I'd been standing less than a metre away from her for about half an hour, and though it'd been months since last we'd spoken, we had yet to touch. I knew it was best that we didn't. She didn't want to seem weak, and, Estelle she wasn't weak. She never ever was.
So I let myself look at her for a moment, and then, still clutching that photo of her parents, I stepped into the fireplace and whispered an address.
That night at the lake, she'd wanted to walk out without me, she'd told me she didn't want it to look like I'd carried her out.
I knew that now was no different. She would come back on her own, when she was ready for it.
She would come back.
….
Back at school, James was frantic.
Frantically asleep, that is.
"You suck at keeping watch," I told him, kicking him awake. He jumped a little, sleepily kicking around and wiping what looked like a tony trail of drool off of his mouth. Lovely.
He blinked blearily, "yeah, well your pants are all singed and disgusting. I can see your boxers."
Oh. So they were. I had forgotten about that.
Gradually, realisation dawned on him and he sat upright, "oh, how's Lee? Did she send us a message? Did she mention Lily? Remus? Peter? Me? Annika? Does Annika even know? Does she know you got the motorbike? What did she say? Is she giving them hell for us?"
"Bloody hell, mate, shut up," I snapped, massaging my temples. Overseas floo trips sucked, "Lee. Right, she, uh….." in my mind, I saw her frightened face, her strange disease, her fragility, "Lee is- Lee. Of course. She sends her love to everybody, and she set my pants on fire for breaking in to her house."
James grinned, "naturally. That's so very like Lee."
I smiled tiredly, "yeah, it is, isn't it?"
"So, she said hello?"
"Yeah, to everybody. She said she misses us all, but she won't be long in coming home." I closed my eyes, "she's really giving them hell for us. In fine form, she is. All black eye makeup and crazy hair. And I tell you, the length of that skirt…. She was challenging the laws of decency," I waggled my eyebrows at James, and he laughed.
"Sounds about right," he said, " I love it when Lee challenges the laws of decency- god, she's got great legs….so, is she coming back soon, then?"
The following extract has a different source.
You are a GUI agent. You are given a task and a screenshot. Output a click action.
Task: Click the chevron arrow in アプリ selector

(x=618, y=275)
I smiled, genuinely this time, and with hope and determination, "oh, yeah," I said quietly, "she'll be back here before you know it."
….
How sad this memory has made me feel, Estelle.
How sad and how lost.
The photo, you see. I still have it. Perhaps I should enclose it in here, so that you could keep it and see for yourself. The young man. The young woman.
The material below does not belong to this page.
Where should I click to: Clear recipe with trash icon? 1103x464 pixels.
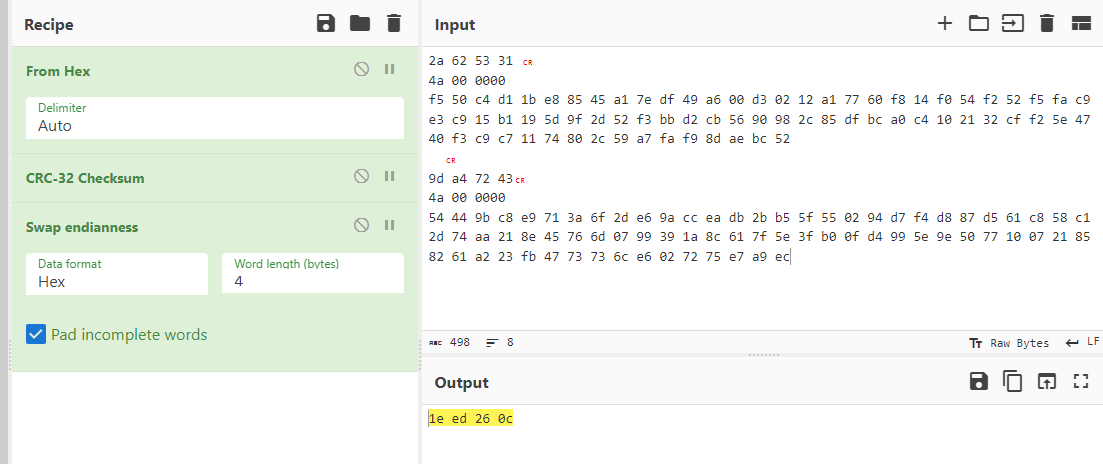point(394,23)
I admired them both so greatly. I was so taken by their beauty and their arrogance and their charm that I did not consider the message that Raoulf was surely giving me from the grave.
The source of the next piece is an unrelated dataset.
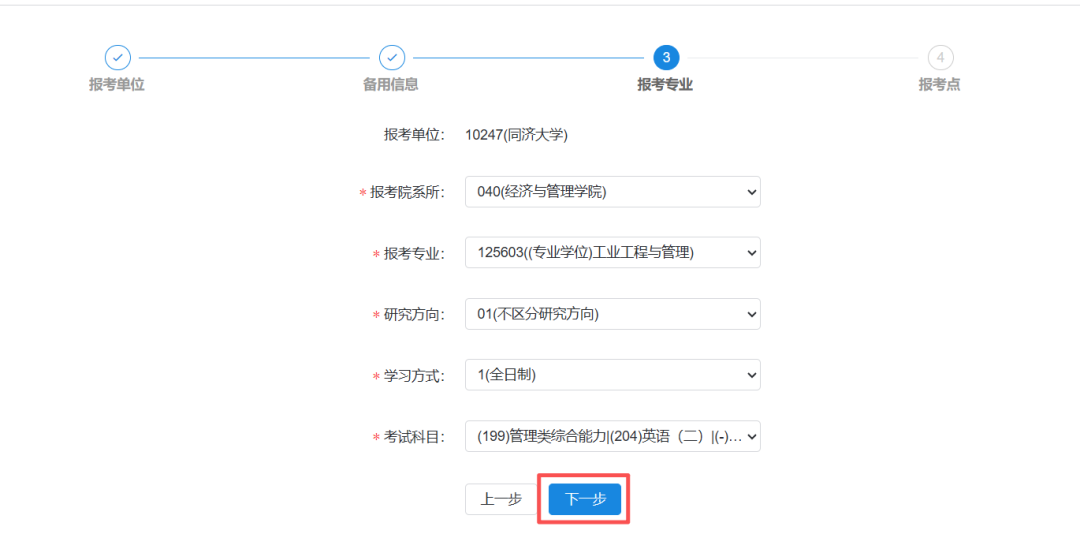Click the step 2 checkmark circle
This screenshot has height=549, width=1080.
(392, 58)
After all, no matter how sweet they were as children, the Dahlquists did not live happy lives.
Etienne, with his good looks and his charm and his wit, became cold and manipulative. He died alone in a great empty house, having severed all links to his family with his bitterness and selfishness.
His mistakes cost him his entire life, and in essence, his freedom.
And Lee's lovely mother?
Need we discuss? Her strength was all a show, in the end. She was dead by her own hand before she was 40.
How ironic, that at 17 I thought myself and Lee to be a mirror of them.
How ironic, and how very, very fitting.
If only I had paid more attention to my own insight. If only I had remembered the fates of the Dahlquists when my own choices came along.